The era of Information brought along the need for organizations to collect large silos of raw data. From survey forms to after-sales analysis, data of every size and format are consumed by hungry analysts in pursuit to derive meaningful insights that would put their organization ahead in the market.

Amidst all the hullabaloo, this data-driven market also begs for a crucial question: Are organizations processing all the data at their disposal in arriving at a conclusive solution of the trends? The answer, to many data junkies’ dismay, is a shocking “No”. In reality, the percentage of usable data barely scratches the surface of organizations’ reservoirs; between the fresh input data from a customer to a processed pattern, as much as 90% of the data went unstructured and therefore unused as per IDC.

This gap between expectation and reality puts decision-makers, especially in Sales, amidst a large portion of unorganized, unclean and unusable data. Sales is one of the most important parts of the business that drives and thrives on data. Sales analytics, therefore, determines how organizations convert their data into marketable-solutions.

Dark Data Matters

According to Gartner, the term “dark data” is defined as the information assets that organizations collect, process and store, but generally fail to use for analytics, business relationships or monetizing purposes. The risk in growing dark data within organizations is that their Sales prediction with just a portion of processed information may prove to be unsustainable for today’s fast-paced market trends. It is imperative that, to create a definitive long-term vision for their business, decision-makers cannot limit themselves to patterns derived from just 10% from the sea of information available at their disposal.

Data Discovery to the rescue

Data discovery is an agile solution that allows individual decision-makers (with or without expertise in data analytics) to add, process and create trends from raw data on the go. The tools that are currently available in the market, with its varied levels of complexity, inputs data of any format and allows the user to process them the way they want in the range they desire. Data discovery tools has allowed businesses to remove their dependency of experts and complex processes, explore the depths of their dark data warehouses and arrive at choicest patterns that could immediately be converted to monetizable decisions.

Harnessing Sales Analytics

With the rise and rise of Data Discovery, the markets are now flooding with tools that could be deconstructed to build a personalized analytics engine for the organization. Sales Analytics, being one of the largest contributors to decision-making, plays a significant role in shaping an efficient data discovery tool.  Creating any tool that inputs sales analytics is expected to perform two major operations: Predictive and Prescriptive analytics.

Predictive Sales Analytics define the scope of sales that envision a plan, a road map for organization’s future. Crunching numbers and creating intelligent predictions are the basis of this research and there can be no compromise on the quality or efficiency of the data. Tuning a data discovery tool to perform functions ranging from simple sales projection operation, opportunity discovery to complex forecasting metrics that could set the immediate and long-term goals for the organization is imperative.

Prescriptive Sales Analytics creates the path to harvest the predictive data that has been accumulated to shape businesses. Data discovery tools aimed to address prescriptive analytics must be moulded to absorb, assimilate and analyse the trends of the future with the capabilities of the present to create a sustainable plan to achieve the targets.

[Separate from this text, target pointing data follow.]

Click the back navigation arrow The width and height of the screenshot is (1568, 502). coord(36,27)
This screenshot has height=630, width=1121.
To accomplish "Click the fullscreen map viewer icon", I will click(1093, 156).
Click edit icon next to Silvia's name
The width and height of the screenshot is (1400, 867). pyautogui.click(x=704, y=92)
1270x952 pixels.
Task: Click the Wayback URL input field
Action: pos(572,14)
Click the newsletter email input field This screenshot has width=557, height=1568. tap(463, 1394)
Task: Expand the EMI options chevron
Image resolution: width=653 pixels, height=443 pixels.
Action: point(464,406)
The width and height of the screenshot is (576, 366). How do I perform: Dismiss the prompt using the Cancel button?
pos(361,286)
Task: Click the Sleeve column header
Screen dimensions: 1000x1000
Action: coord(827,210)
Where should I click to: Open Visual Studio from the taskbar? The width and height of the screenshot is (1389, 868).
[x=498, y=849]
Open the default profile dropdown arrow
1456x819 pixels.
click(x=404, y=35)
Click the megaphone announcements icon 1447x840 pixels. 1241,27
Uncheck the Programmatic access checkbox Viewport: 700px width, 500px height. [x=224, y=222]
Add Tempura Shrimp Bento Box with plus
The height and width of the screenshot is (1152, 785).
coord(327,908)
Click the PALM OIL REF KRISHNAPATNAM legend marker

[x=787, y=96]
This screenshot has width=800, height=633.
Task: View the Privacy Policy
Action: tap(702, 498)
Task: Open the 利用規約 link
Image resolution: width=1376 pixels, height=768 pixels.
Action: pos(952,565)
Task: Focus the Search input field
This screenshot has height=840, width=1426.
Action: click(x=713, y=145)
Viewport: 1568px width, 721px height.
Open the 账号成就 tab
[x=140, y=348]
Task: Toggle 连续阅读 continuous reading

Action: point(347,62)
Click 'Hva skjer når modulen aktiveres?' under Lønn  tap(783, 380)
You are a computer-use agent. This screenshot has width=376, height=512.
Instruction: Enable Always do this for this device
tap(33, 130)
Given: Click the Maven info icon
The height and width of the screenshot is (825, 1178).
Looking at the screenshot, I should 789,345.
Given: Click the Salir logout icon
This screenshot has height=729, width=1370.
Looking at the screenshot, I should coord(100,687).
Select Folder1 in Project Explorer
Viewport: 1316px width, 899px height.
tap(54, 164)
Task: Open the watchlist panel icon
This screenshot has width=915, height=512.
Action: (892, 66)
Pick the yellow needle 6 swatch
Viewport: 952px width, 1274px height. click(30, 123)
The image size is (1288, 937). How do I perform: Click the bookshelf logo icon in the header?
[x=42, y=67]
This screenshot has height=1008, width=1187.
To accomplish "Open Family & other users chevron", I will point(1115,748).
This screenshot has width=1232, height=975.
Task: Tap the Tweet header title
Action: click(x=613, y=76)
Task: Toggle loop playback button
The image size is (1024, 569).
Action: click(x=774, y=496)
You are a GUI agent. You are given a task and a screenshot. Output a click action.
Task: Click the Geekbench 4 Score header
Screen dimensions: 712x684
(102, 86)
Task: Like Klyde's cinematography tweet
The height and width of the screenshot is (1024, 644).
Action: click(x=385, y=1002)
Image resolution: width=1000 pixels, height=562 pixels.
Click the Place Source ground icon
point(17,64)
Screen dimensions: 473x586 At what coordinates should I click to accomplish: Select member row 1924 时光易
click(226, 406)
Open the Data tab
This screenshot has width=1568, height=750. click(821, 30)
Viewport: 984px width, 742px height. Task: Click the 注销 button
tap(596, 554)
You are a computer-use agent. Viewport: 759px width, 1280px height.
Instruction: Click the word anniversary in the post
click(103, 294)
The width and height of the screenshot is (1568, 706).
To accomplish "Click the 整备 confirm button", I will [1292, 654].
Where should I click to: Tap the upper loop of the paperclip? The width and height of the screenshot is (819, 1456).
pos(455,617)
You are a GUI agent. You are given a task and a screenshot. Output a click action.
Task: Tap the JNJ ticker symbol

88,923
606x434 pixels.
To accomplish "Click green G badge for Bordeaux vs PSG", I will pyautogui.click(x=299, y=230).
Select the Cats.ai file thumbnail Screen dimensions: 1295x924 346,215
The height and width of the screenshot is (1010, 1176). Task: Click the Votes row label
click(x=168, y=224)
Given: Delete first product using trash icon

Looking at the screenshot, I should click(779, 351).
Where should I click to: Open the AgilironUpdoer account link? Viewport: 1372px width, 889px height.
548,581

The growing popularity of data discovery tools amongst enterprises can be attributed to the fact that these tools empower businesses as well as individual users by allowing them to self-service their data. The trend is likely to grow stronger, as Gartner predicts that by 2017 most Business users and Sales personnel will have access to such tools to prepare and process their data. The prediction also states that by 2017, the market would have been upgraded with smart data discovery capabilities that explores even more complex dimensions of big data.

Traditional Business Intelligence (BI) solutions requires experts and analysts to build intelligent programs to cleave through the piles of bytes to derive a meaningful pattern. The process is expensive, time-consuming and highly structured for the likes of the exponentially growing competition. Data discovery has successfully bridged this gap between organization’s need for usable data and the process rigidity of the traditional BI methods. It is now up to the decision makers to define the right solution in their quest to tame the data beast.